Meno rigore rispetto a marzo: non chiudono concessionarie d’auto e negozi per animali
PESCARA. Parrucchieri e barbieri aperti, centri estetici no. Possono esercitare liberamente la propria attività i negozi di generi alimentari, le edicole, le farmacie o le parafarmacie. E, ancora, rimangono aperti i negozi di biancheria, quelli di vestiti per bambini, oppure i fiorai e le profumerie. È lungo l’elenco di attività operative anche nella zona rossa, allegato al Dpcm del 3 novembre scorso, con le disposizioni per affrontare la seconda ondata di contagi da coronavirus.
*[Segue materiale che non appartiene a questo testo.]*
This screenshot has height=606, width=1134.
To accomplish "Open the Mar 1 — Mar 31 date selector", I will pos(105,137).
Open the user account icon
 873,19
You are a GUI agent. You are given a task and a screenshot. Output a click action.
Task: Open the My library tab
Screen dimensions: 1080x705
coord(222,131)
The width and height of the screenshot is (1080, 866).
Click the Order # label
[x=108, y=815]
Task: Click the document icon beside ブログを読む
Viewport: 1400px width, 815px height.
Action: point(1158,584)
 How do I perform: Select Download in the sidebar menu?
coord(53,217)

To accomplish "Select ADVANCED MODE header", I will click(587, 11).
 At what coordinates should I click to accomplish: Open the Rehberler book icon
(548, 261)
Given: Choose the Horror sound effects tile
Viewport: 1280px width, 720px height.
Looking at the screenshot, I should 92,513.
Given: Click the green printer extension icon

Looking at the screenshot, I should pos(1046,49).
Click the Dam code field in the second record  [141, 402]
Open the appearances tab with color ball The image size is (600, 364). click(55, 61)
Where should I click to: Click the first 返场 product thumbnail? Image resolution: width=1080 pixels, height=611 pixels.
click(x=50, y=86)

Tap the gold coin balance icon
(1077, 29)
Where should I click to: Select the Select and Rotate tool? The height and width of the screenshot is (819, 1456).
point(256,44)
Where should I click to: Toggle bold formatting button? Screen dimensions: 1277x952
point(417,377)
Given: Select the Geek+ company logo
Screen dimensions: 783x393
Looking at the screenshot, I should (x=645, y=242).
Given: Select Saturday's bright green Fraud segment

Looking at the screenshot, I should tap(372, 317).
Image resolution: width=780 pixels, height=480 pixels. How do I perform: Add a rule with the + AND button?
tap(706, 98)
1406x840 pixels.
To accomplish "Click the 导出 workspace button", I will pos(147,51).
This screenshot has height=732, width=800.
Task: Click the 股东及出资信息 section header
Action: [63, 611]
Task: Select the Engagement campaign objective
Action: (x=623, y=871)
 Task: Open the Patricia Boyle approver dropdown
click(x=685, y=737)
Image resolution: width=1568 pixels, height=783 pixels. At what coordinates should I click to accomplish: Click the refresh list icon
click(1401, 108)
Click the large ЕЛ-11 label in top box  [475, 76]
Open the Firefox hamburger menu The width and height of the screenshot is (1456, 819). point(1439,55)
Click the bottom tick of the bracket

Un elenco frutto di lunghe trattative politiche tra governo e opposizione, Regioni e Comuni. Un elenco meno restrittivo, dunque, rispetto al primo lockdown iniziato nel marzo scorso. Ovviamente sempre nel rispetto dei protocolli di sicurezza per evitare sanzioni e chiusure. Per quanto riguarda il commercio al dettaglio, per esempio, diversi i settori che possono esercitare la propria attività: resta consentita l’apertura per negozi di ferramenta, vernici, vetro piano e materiali da costruzione (incluse ceramiche e piastrelle) in esercizi specializzati. Così come possono essere venduti macchine, attrezzature e prodotti per l’agricoltura e per il giardinaggio. Nell’elenco anche articoli di cartoleria e forniture per ufficio, articoli sportivi, biciclette e articoli per il tempo libero in esercizi specializzati. Aperte anche le concessionarie per la vendita di auto, moto e relative parti ed accessori. Sempre per il commercio al dettaglio, consentita la vendita di bevande e tabacco in esercizi specializzati (codici Ateco 47.2), inclusi gli esercizi specializzati nella vendita di sigarette elettroniche e liquidi da inalazione. Via libera pure al commercio al dettaglio di cosmetici, di articoli di profumeria e di erboristeria in esercizi specializzati. Aperte le attività al dettaglio riservate ad animali domestici. Nell’elenco ci sono poi i negozi di materiale per ottica e fotografia, oppure quelli al dettaglio di combustibile per uso domestico e per riscaldamento. Per quanto riguarda il commercio al dettaglio ambulante è consentita la vendita di prodotti alimentari e bevande; ortofrutticoli; ittici; carne; fiori, piante, bulbi, semi e fertilizzanti; profumi e cosmetici; saponi, detersivi ed altri detergenti; biancheria; confezioni e calzature per bambini e neonati. E i servizi alla persona? Sono assicurati da attività di lavanderia e pulitura di articoli tessili e pelliccia, attività delle lavanderie industriali, tintorie. Oltre ai già citati barbieri e parrucchieri. (r.rs.)